→ **INPUT DATA**
#####
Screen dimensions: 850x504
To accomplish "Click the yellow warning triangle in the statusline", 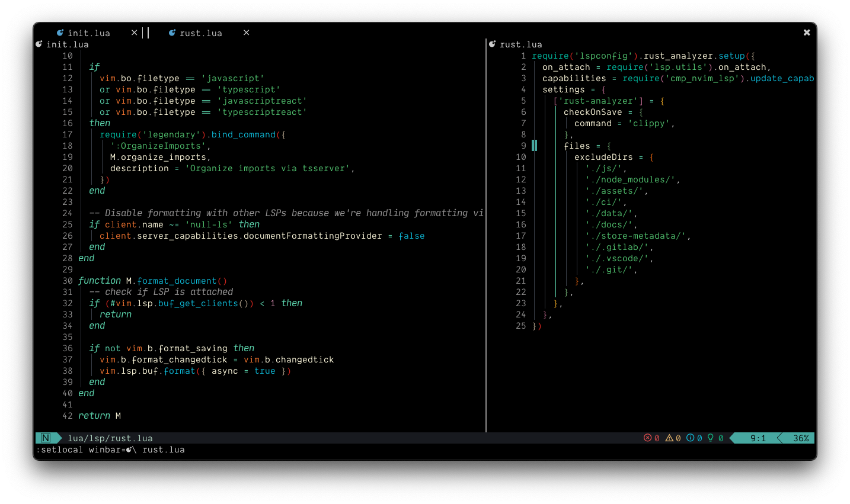I will (670, 438).
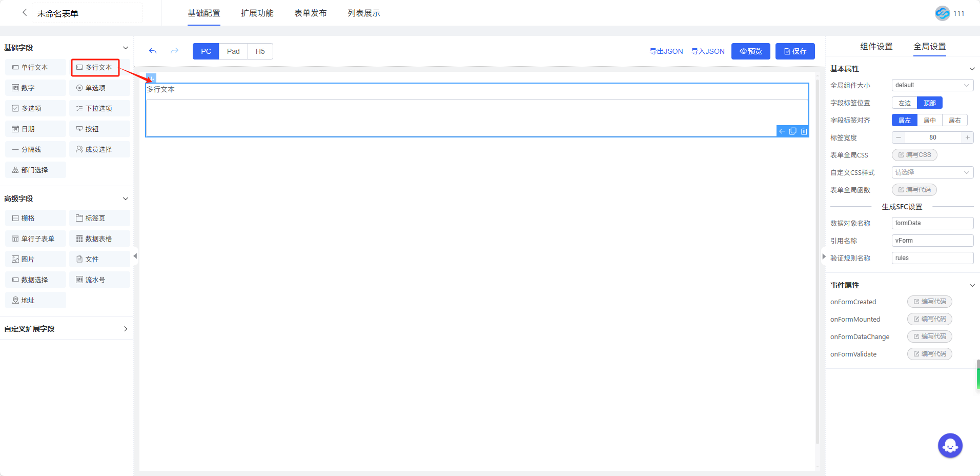980x476 pixels.
Task: Click the 导出JSON link
Action: 666,51
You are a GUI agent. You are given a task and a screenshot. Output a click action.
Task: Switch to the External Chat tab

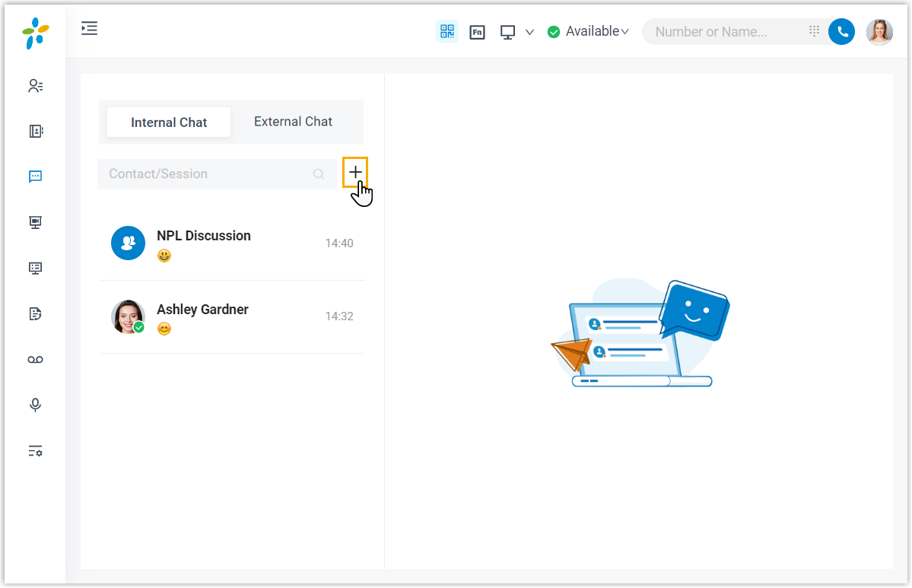(x=293, y=122)
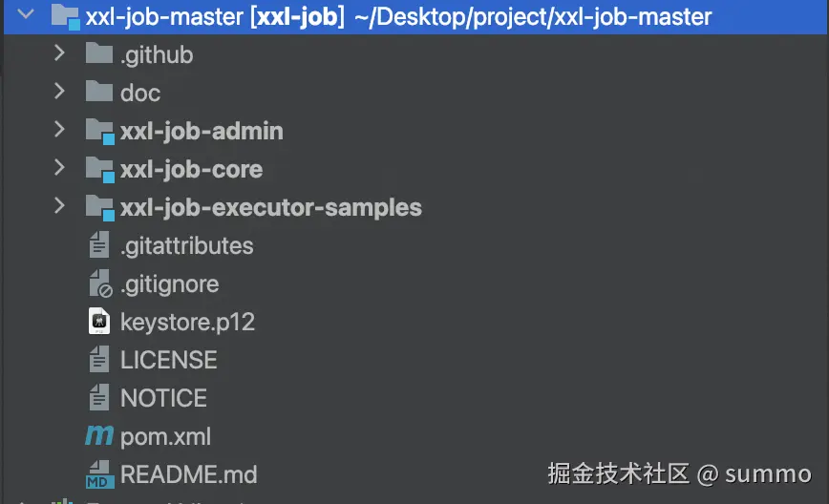Viewport: 829px width, 504px height.
Task: Select the NOTICE file name
Action: click(163, 398)
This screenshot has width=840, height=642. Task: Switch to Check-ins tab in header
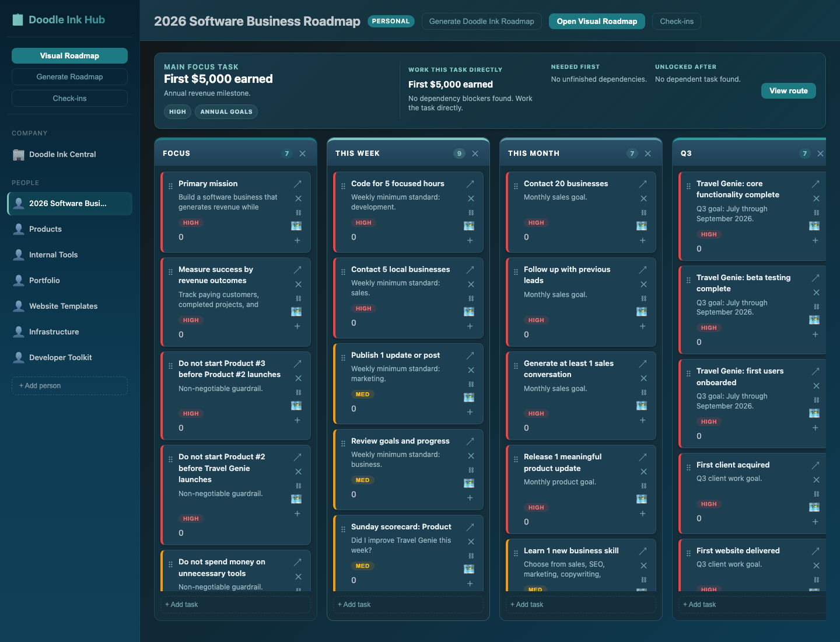coord(677,22)
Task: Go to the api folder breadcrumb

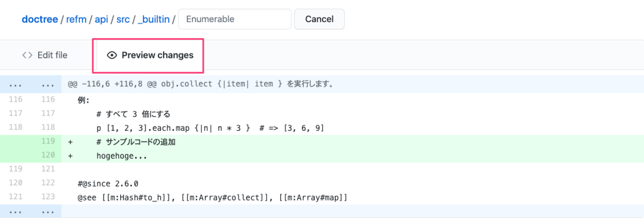Action: click(102, 19)
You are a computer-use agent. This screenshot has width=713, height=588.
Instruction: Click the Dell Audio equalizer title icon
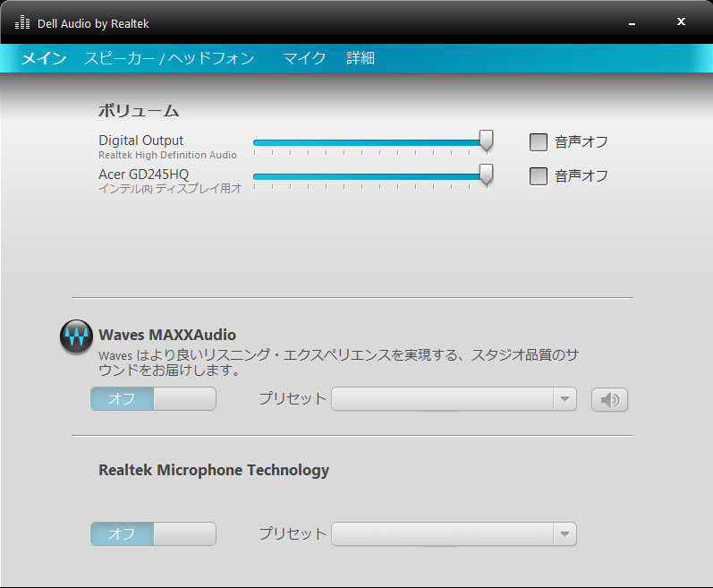pyautogui.click(x=22, y=22)
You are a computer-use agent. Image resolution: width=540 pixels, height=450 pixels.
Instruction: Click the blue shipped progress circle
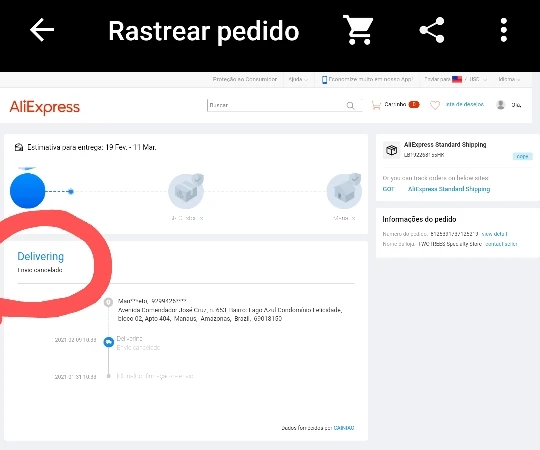tap(28, 191)
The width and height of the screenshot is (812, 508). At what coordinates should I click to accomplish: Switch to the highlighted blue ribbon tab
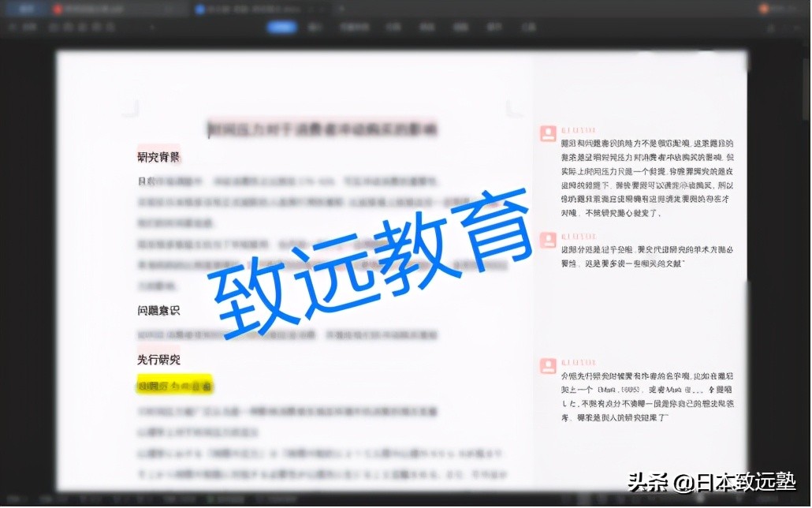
#####
→ **WHAT YOU SHOULD DO**
Give again, word for word, the line containing "Instruction: Click the blue" and every line after it to the end of the records; leave out the pictures.

→ **REPLY TO THE EXERCISE**
Instruction: Click the blue shipped progress circle
tap(28, 191)
The width and height of the screenshot is (812, 508). At what coordinates should I click to accomplish: Switch to the highlighted blue ribbon tab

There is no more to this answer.